→ **Passage provided**:
Sherwin Chen
by Sherwin Chen
3 min read

Categories

Tags

Batch Reinforcement Learning

Batch reinforcement learning(BRL) refers to learning from a fixed dataset \(\mathcal B \) without further interactions with the environment. BRL is hard as there is no cycle where the agent can receive feedback to tell how good or how bad its current policy is.

Extrapolation Error in Batch Reinforcement Learning

Fujimoto et al. argue that batch RL does not work due to extrapolation error in off-policy value learning introduced by the mismatch between the dataset and true state-action visitation of the current policy. They enumerate several factors that contribute to extrapolate error

  • Absent Data: If some state-action pair visited by the current policy do not appear in the dataset, then error is introduced as some function of the amount of similar data and approximation error

  • Model Bias: In BRL, the Bellman operator \(\mathcal T^\pi\) is approximated by sampling transition tuples \((s,a,r,s’)\) from the dataset to estimate the transition. However, for a stochastic MDP, without infinite state-action visitation, this could produce a biased estimate of the transition dynamics.

→ **Requirement A**:
According to the batch reinforcement learning passage, what do Fujimoto et al. say introduces extrapolation error in off-policy value learning?
→ **Requirement B**:
Output verbatim the part of the batch reinforcement learning passage starting at "Extrapolation Error in Batch" and ending at "the transition dynamics.".
The data that follows comes from a separate source and is unrelated to the batch reinforcement learning passage.

→ **Stored data**:
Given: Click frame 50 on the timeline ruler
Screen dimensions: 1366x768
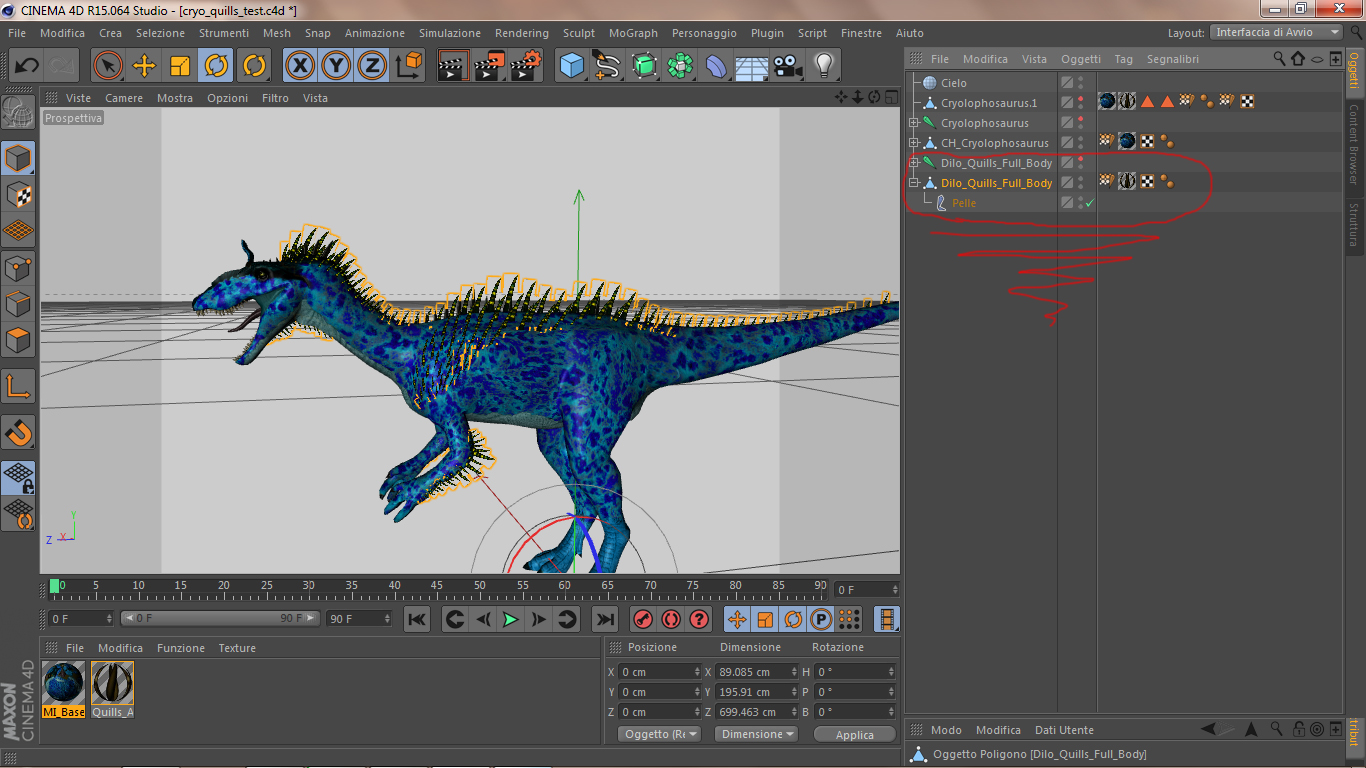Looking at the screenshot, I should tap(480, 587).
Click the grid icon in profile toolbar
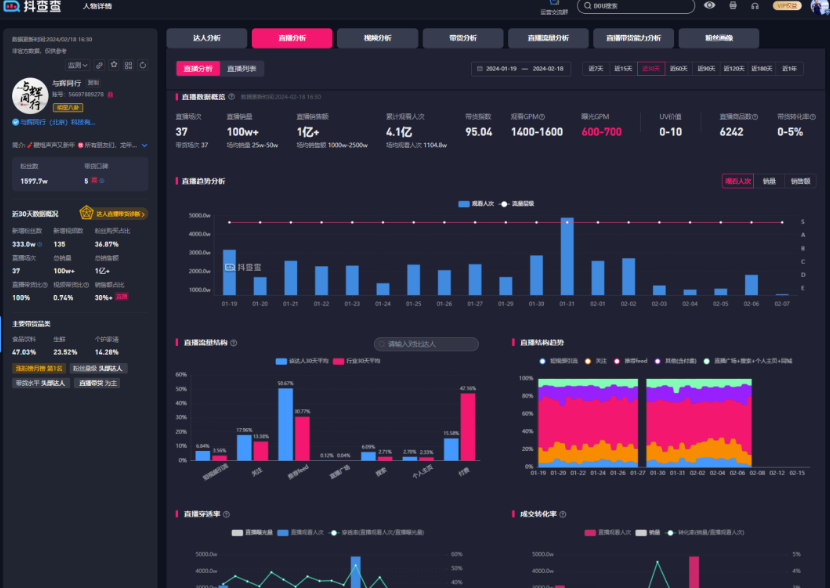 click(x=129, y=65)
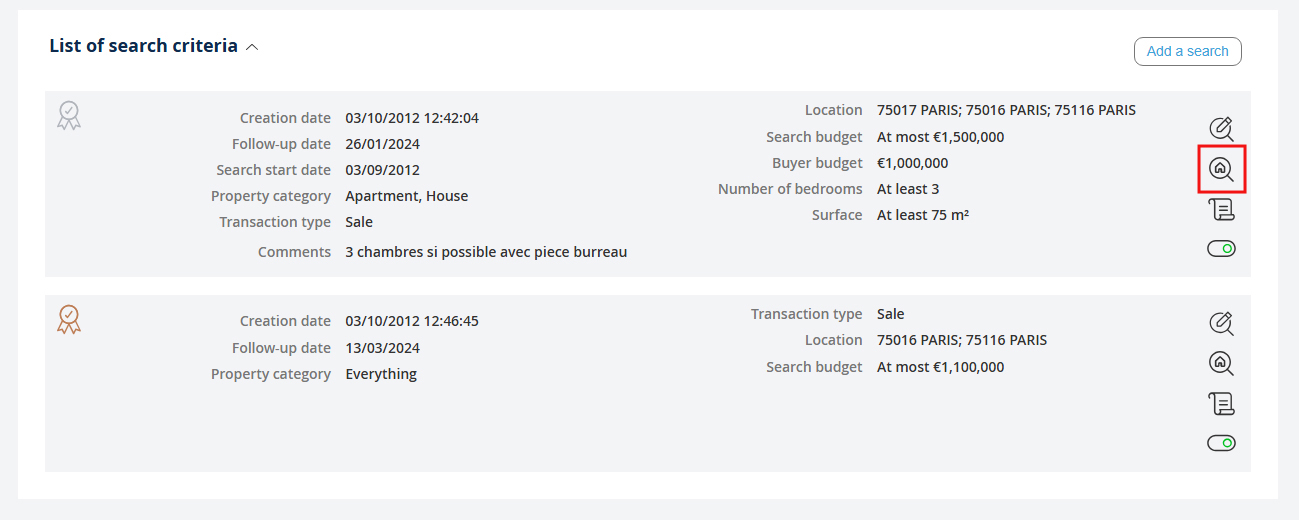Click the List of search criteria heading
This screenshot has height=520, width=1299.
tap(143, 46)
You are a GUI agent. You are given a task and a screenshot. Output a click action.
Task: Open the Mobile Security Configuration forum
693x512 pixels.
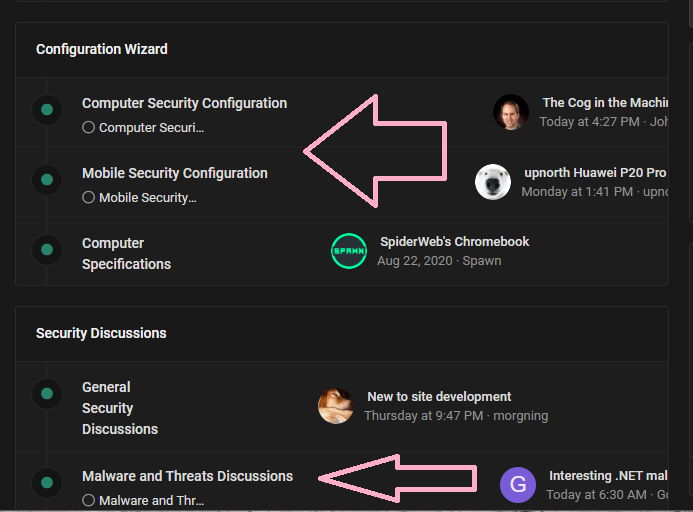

→ **Problem solution A**:
The mismatch between the dataset and the true state-action visitation of the current policy.

→ **Problem solution B**:
Extrapolation Error in Batch Reinforcement Learning

Fujimoto et al. argue that batch RL does not work due to extrapolation error in off-policy value learning introduced by the mismatch between the dataset and true state-action visitation of the current policy. They enumerate several factors that contribute to extrapolate error

  • Absent Data: If some state-action pair visited by the current policy do not appear in the dataset, then error is introduced as some function of the amount of similar data and approximation error

  • Model Bias: In BRL, the Bellman operator \(\mathcal T^\pi\) is approximated by sampling transition tuples \((s,a,r,s’)\) from the dataset to estimate the transition. However, for a stochastic MDP, without infinite state-action visitation, this could produce a biased estimate of the transition dynamics.